October 1, 2021 10:27 AM EDTUpdated 02:52 PM PharmaFDA+

Zachary Brennan
Senior Editor

The FDA on Thursday accidentally published a notice announcing the award of a priority review voucher to rare disease drug developer Enzyvant for its new regenerative therapy for the treatment of pediatric patients with congenital athymia.

The only problem? The treatment still hasn’t won FDA approval. The agency told Endpoints the notice was published in error and will be withdrawn.
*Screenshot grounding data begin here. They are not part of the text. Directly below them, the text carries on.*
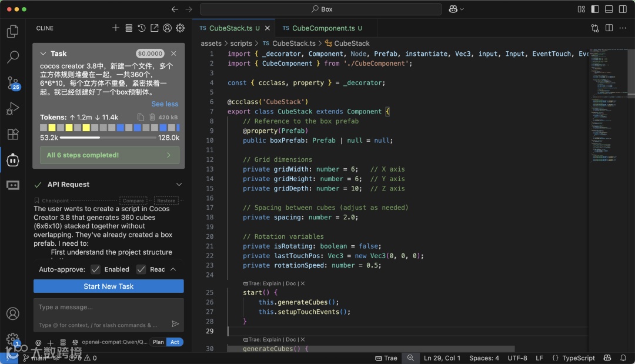Switch to the CubeComponent.ts tab

[323, 28]
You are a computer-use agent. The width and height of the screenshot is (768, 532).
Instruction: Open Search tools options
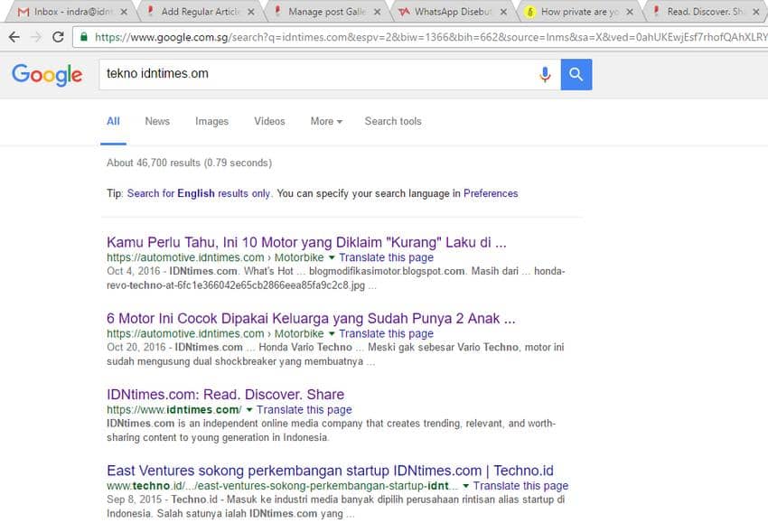[393, 121]
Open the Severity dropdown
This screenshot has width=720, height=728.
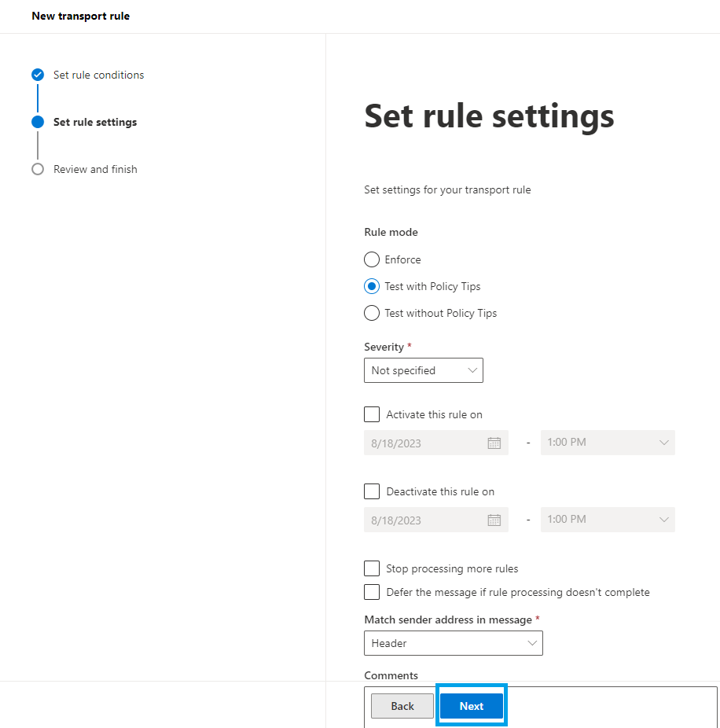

The release of the PRV notice, which typically come days or weeks after an approval is announced, puzzled the company.

Vivek Ramaswamy’s Enzyvant, sold as part of a $3 billion deal with Sumitomo Dainippon Pharma, said in an emailed statement that it “has not received approval notification from the FDA. Our PDUFA date remains October 8. Enzyvant found out about the PRV when it was published in the Federal Register and is working with the agency to determine what this means.”

The treatment in question, potentially to be known as Rethymic (allogeneic processed thymus tissue-agdc), would be the first for the ultra-rare condition in which children are born without a thymus, known as congenital athymia, which can lead to profound immunodeficiency issues and make them highly susceptible to infections. According to Enzyvant, patients with congenital athymia, usually about 20 per year in the US, die from infections or autoimmune manifestations by age two or three.

This has been a long road to approval (if an approval occurs) as Enzyvant received a CRL for the treatment in December 2019 due to several regulatory requests related to chemistry, manufacturing and controls.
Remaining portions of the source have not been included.